Each line of the material below needs to be returned exactly as written.

▶ **Supplied data**
>>>

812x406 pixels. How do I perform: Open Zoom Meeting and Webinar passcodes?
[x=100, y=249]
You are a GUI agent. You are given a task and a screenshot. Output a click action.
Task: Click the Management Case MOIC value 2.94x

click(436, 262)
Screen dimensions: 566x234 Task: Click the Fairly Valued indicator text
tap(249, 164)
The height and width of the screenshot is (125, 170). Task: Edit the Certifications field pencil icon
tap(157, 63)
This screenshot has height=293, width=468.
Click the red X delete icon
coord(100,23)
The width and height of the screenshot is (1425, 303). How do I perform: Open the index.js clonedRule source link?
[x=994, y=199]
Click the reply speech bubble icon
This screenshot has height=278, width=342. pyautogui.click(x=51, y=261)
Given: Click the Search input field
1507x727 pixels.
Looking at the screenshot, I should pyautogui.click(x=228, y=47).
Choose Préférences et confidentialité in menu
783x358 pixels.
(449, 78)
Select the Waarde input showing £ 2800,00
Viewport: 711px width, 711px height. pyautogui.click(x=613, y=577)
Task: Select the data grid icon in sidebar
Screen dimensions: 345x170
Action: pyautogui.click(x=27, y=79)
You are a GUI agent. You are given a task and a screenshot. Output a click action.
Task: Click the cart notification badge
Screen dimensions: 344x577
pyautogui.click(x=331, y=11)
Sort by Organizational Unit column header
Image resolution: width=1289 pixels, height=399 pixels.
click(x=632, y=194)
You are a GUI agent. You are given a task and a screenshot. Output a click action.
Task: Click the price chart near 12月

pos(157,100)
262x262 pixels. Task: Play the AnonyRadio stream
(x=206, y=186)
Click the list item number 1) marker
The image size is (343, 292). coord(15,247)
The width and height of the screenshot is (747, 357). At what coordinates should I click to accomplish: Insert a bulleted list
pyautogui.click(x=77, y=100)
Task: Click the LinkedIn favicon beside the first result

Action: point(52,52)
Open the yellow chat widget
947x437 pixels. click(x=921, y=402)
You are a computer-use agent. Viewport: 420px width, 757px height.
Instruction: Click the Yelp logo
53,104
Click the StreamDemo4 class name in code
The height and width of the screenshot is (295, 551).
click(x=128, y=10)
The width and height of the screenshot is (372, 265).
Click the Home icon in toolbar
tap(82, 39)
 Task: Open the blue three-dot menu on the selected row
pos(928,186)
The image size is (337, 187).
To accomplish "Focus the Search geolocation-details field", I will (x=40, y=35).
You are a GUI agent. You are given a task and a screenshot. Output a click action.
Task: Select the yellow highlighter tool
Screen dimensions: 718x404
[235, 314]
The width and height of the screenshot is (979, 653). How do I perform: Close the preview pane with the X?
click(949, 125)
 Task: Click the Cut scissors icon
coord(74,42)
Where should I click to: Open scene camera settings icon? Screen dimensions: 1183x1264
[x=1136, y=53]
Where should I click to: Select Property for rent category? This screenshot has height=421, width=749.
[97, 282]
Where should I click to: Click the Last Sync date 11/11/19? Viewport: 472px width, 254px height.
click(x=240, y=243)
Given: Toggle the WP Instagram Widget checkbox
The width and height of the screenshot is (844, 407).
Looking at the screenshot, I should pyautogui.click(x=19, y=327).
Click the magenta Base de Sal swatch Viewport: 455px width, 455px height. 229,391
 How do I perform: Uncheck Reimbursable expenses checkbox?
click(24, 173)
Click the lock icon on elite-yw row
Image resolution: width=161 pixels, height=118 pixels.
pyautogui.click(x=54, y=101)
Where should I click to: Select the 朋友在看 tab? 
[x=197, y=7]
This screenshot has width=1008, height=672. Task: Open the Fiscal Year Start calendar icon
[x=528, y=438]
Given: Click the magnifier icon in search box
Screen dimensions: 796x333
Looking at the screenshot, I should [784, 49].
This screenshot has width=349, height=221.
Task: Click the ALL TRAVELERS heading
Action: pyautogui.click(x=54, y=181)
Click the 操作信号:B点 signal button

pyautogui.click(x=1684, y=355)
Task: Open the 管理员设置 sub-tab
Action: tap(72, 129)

<<<

▶ **Exercise output**
812x406 pixels. How do I perform: Open Zoom Meeting and Webinar passcodes?
[x=100, y=249]
You are a GUI agent. You are given a task and a screenshot. Output a click action.
Task: Click the Management Case MOIC value 2.94x

click(436, 262)
Screen dimensions: 566x234 Task: Click the Fairly Valued indicator text
tap(249, 164)
The height and width of the screenshot is (125, 170). Task: Edit the Certifications field pencil icon
tap(157, 63)
This screenshot has height=293, width=468.
Click the red X delete icon
coord(100,23)
The width and height of the screenshot is (1425, 303). How do I perform: Open the index.js clonedRule source link?
[x=994, y=199]
Click the reply speech bubble icon
This screenshot has height=278, width=342. pyautogui.click(x=51, y=261)
Given: Click the Search input field
1507x727 pixels.
Looking at the screenshot, I should pyautogui.click(x=228, y=47).
Choose Préférences et confidentialité in menu
783x358 pixels.
(449, 78)
Select the Waarde input showing £ 2800,00
Viewport: 711px width, 711px height. pyautogui.click(x=613, y=577)
Task: Select the data grid icon in sidebar
Screen dimensions: 345x170
Action: pyautogui.click(x=27, y=79)
You are a GUI agent. You are given a task and a screenshot. Output a click action.
Task: Click the cart notification badge
Screen dimensions: 344x577
pyautogui.click(x=331, y=11)
Sort by Organizational Unit column header
Image resolution: width=1289 pixels, height=399 pixels.
click(x=632, y=194)
You are a GUI agent. You are given a task and a screenshot. Output a click action.
Task: Click the price chart near 12月

pos(157,100)
262x262 pixels. Task: Play the AnonyRadio stream
(x=206, y=186)
Click the list item number 1) marker
The image size is (343, 292). coord(15,247)
The width and height of the screenshot is (747, 357). At what coordinates should I click to accomplish: Insert a bulleted list
pyautogui.click(x=77, y=100)
Task: Click the LinkedIn favicon beside the first result

Action: point(52,52)
Open the yellow chat widget
947x437 pixels. click(x=921, y=402)
You are a computer-use agent. Viewport: 420px width, 757px height.
Instruction: Click the Yelp logo
53,104
Click the StreamDemo4 class name in code
The height and width of the screenshot is (295, 551).
click(x=128, y=10)
The width and height of the screenshot is (372, 265).
Click the Home icon in toolbar
tap(82, 39)
 Task: Open the blue three-dot menu on the selected row
pos(928,186)
The image size is (337, 187).
To accomplish "Focus the Search geolocation-details field", I will (x=40, y=35).
You are a GUI agent. You are given a task and a screenshot. Output a click action.
Task: Select the yellow highlighter tool
Screen dimensions: 718x404
[235, 314]
The width and height of the screenshot is (979, 653). How do I perform: Close the preview pane with the X?
click(949, 125)
 Task: Click the Cut scissors icon
coord(74,42)
Where should I click to: Open scene camera settings icon? Screen dimensions: 1183x1264
[x=1136, y=53]
Where should I click to: Select Property for rent category? This screenshot has height=421, width=749.
[97, 282]
Where should I click to: Click the Last Sync date 11/11/19? Viewport: 472px width, 254px height.
click(x=240, y=243)
Given: Toggle the WP Instagram Widget checkbox
The width and height of the screenshot is (844, 407).
Looking at the screenshot, I should pyautogui.click(x=19, y=327).
Click the magenta Base de Sal swatch Viewport: 455px width, 455px height. 229,391
 How do I perform: Uncheck Reimbursable expenses checkbox?
click(24, 173)
Click the lock icon on elite-yw row
Image resolution: width=161 pixels, height=118 pixels.
pyautogui.click(x=54, y=101)
Where should I click to: Select the 朋友在看 tab? 
[x=197, y=7]
This screenshot has width=1008, height=672. Task: Open the Fiscal Year Start calendar icon
[x=528, y=438]
Given: Click the magnifier icon in search box
Screen dimensions: 796x333
Looking at the screenshot, I should [784, 49].
This screenshot has width=349, height=221.
Task: Click the ALL TRAVELERS heading
Action: pyautogui.click(x=54, y=181)
Click the 操作信号:B点 signal button

pyautogui.click(x=1684, y=355)
Task: Open the 管理员设置 sub-tab
Action: tap(72, 129)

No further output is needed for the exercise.